## Problem details
Below are entries; count each line that holds the word "agent" and report the number without any other words.

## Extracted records

++++++++

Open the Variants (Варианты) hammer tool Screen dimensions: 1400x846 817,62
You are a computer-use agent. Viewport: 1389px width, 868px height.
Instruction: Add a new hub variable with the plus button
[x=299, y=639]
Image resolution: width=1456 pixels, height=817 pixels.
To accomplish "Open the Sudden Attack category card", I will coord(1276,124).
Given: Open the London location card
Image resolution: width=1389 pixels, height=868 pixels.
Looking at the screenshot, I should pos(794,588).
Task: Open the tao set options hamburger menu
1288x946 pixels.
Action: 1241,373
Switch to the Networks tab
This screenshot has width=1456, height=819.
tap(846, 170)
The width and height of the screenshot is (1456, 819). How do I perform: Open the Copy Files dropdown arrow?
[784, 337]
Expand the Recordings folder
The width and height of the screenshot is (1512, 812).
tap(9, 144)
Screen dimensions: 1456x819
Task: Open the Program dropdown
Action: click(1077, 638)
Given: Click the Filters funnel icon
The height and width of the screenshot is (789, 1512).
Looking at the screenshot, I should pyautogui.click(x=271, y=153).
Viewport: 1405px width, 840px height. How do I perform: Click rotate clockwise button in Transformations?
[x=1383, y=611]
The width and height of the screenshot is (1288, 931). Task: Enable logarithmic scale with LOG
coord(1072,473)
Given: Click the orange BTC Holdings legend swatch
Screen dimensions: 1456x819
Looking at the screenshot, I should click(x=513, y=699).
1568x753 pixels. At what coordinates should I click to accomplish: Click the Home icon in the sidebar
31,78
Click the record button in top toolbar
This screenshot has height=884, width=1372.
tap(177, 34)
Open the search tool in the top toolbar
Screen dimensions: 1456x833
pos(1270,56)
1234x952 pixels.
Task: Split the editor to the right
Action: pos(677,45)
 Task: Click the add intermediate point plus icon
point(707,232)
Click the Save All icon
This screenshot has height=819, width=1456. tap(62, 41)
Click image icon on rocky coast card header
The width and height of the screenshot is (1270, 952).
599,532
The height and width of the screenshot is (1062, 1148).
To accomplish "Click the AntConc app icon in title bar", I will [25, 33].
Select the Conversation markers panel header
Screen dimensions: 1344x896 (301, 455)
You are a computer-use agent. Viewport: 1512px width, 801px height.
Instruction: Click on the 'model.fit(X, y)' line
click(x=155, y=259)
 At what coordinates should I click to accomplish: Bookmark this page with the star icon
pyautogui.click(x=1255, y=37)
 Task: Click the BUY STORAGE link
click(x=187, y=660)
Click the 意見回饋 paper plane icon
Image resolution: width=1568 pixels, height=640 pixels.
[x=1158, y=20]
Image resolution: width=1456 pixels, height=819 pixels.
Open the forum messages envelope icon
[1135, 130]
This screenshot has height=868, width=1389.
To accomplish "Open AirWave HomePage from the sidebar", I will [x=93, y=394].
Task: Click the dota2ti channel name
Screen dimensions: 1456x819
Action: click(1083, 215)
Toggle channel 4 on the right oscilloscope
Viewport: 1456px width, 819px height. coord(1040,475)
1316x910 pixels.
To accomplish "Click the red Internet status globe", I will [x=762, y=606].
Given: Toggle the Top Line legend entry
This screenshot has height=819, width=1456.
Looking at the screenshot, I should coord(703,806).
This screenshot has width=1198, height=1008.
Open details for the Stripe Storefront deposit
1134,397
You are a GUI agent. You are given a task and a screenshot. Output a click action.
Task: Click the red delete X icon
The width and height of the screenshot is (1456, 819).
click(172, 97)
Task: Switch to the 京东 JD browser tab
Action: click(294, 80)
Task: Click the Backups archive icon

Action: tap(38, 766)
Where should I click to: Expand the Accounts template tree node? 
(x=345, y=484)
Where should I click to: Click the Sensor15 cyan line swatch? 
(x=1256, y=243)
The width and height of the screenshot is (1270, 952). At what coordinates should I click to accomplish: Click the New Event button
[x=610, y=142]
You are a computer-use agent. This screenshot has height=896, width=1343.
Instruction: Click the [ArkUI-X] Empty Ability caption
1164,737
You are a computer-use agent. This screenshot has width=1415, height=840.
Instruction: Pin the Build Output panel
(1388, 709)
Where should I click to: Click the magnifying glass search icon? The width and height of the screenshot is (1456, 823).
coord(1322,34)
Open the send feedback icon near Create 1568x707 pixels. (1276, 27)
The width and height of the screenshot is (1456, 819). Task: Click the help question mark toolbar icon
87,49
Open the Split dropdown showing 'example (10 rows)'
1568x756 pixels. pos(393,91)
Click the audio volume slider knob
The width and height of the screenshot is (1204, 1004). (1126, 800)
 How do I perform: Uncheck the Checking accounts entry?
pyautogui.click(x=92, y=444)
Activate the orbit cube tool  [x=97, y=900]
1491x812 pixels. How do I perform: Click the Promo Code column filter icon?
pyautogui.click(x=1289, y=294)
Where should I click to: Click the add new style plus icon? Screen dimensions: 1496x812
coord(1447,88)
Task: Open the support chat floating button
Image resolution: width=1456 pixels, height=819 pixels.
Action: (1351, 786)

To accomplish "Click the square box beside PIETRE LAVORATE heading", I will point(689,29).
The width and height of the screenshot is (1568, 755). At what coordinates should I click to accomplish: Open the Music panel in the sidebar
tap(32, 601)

++++++++

## Written solution
5